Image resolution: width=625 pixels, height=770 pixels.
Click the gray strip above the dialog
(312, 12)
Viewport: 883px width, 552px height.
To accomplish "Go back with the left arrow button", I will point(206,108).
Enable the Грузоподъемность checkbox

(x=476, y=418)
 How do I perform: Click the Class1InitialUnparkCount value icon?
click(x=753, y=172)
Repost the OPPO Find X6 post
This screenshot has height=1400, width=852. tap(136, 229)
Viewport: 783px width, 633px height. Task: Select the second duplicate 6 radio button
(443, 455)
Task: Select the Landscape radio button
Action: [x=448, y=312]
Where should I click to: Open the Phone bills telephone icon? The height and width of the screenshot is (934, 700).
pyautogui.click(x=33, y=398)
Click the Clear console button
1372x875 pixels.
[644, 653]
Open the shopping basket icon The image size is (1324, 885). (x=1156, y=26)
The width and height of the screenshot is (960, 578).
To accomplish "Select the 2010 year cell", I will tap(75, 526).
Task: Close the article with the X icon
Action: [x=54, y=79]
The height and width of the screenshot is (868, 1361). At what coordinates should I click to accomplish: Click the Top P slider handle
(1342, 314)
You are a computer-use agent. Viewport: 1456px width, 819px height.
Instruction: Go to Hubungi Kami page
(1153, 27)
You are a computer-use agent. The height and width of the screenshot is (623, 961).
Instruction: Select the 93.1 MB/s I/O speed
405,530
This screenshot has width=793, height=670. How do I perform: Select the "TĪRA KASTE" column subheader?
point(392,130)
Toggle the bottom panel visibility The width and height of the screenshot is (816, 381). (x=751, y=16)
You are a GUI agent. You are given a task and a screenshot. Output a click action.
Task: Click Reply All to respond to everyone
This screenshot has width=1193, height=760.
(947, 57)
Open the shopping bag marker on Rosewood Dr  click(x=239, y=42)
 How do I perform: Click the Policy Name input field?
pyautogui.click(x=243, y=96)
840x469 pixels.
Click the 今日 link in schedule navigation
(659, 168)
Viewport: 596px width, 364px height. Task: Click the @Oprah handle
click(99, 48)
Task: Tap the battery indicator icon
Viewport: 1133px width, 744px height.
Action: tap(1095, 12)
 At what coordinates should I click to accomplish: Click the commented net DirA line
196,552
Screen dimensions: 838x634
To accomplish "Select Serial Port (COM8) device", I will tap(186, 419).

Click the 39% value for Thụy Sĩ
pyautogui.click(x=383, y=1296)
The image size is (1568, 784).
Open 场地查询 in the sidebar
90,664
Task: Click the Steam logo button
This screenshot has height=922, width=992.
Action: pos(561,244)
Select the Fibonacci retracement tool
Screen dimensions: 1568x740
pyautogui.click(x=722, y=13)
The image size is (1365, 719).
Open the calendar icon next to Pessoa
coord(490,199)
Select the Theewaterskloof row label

···

Each line above that contains the string "size" counts once; give the number of such lines and nothing more.

3